Brief: Rewrite the following rows, putting "interface agent" wherever "GUI agent" appears and leaving everything else as it is.
--- Start of Data extract ---
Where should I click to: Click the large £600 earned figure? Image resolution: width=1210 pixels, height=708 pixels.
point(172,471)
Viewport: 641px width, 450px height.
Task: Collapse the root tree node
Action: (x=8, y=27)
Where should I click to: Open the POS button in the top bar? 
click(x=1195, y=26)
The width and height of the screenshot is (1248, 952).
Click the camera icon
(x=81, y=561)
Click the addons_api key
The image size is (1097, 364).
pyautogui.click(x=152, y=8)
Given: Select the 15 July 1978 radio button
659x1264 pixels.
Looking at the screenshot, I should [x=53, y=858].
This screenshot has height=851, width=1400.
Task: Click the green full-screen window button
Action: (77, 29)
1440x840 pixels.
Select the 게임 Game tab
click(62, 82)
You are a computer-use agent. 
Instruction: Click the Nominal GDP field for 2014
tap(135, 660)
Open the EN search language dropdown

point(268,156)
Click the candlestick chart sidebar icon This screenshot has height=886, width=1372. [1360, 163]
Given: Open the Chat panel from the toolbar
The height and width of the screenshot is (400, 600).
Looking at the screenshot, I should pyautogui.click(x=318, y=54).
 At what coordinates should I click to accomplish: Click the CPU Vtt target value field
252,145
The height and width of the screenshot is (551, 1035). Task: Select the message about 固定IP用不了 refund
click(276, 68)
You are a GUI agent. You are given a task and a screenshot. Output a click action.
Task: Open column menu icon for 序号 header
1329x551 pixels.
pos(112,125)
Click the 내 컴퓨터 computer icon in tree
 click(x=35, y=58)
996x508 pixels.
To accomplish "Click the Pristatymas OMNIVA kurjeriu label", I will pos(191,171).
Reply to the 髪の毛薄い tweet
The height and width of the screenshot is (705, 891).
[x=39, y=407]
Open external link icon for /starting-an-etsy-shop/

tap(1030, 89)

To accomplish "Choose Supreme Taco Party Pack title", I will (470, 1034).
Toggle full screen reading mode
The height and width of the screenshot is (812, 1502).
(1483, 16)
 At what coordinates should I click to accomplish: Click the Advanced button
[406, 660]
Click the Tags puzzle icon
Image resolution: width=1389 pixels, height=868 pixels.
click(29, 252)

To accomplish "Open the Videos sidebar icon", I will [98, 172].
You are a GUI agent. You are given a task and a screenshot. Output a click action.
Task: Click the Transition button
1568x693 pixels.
--- End of Data extract ---
Exercise solution:
Where should I click to: Click the large £600 earned figure? Image resolution: width=1210 pixels, height=708 pixels.
point(172,471)
Viewport: 641px width, 450px height.
Task: Collapse the root tree node
Action: (x=8, y=27)
Where should I click to: Open the POS button in the top bar? 
click(x=1195, y=26)
The width and height of the screenshot is (1248, 952).
Click the camera icon
(x=81, y=561)
Click the addons_api key
The image size is (1097, 364).
pyautogui.click(x=152, y=8)
Given: Select the 15 July 1978 radio button
659x1264 pixels.
Looking at the screenshot, I should [x=53, y=858].
This screenshot has height=851, width=1400.
Task: Click the green full-screen window button
Action: (77, 29)
1440x840 pixels.
Select the 게임 Game tab
click(62, 82)
You are a computer-use agent. 
Instruction: Click the Nominal GDP field for 2014
tap(135, 660)
Open the EN search language dropdown

point(268,156)
Click the candlestick chart sidebar icon This screenshot has height=886, width=1372. [1360, 163]
Given: Open the Chat panel from the toolbar
The height and width of the screenshot is (400, 600).
Looking at the screenshot, I should pyautogui.click(x=318, y=54).
 At what coordinates should I click to accomplish: Click the CPU Vtt target value field
252,145
The height and width of the screenshot is (551, 1035). Task: Select the message about 固定IP用不了 refund
click(276, 68)
You are a interface agent. You are given a task and a screenshot. Output a click action.
Task: Open column menu icon for 序号 header
1329x551 pixels.
pos(112,125)
Click the 내 컴퓨터 computer icon in tree
 click(x=35, y=58)
996x508 pixels.
To accomplish "Click the Pristatymas OMNIVA kurjeriu label", I will pos(191,171).
Reply to the 髪の毛薄い tweet
The height and width of the screenshot is (705, 891).
[x=39, y=407]
Open external link icon for /starting-an-etsy-shop/

tap(1030, 89)

To accomplish "Choose Supreme Taco Party Pack title", I will (470, 1034).
Toggle full screen reading mode
The height and width of the screenshot is (812, 1502).
(1483, 16)
 At what coordinates should I click to accomplish: Click the Advanced button
[406, 660]
Click the Tags puzzle icon
Image resolution: width=1389 pixels, height=868 pixels.
click(29, 252)

To accomplish "Open the Videos sidebar icon", I will [98, 172].
You are a interface agent. You are given a task and a screenshot. Output a click action.
Task: Click the Transition button
1568x693 pixels.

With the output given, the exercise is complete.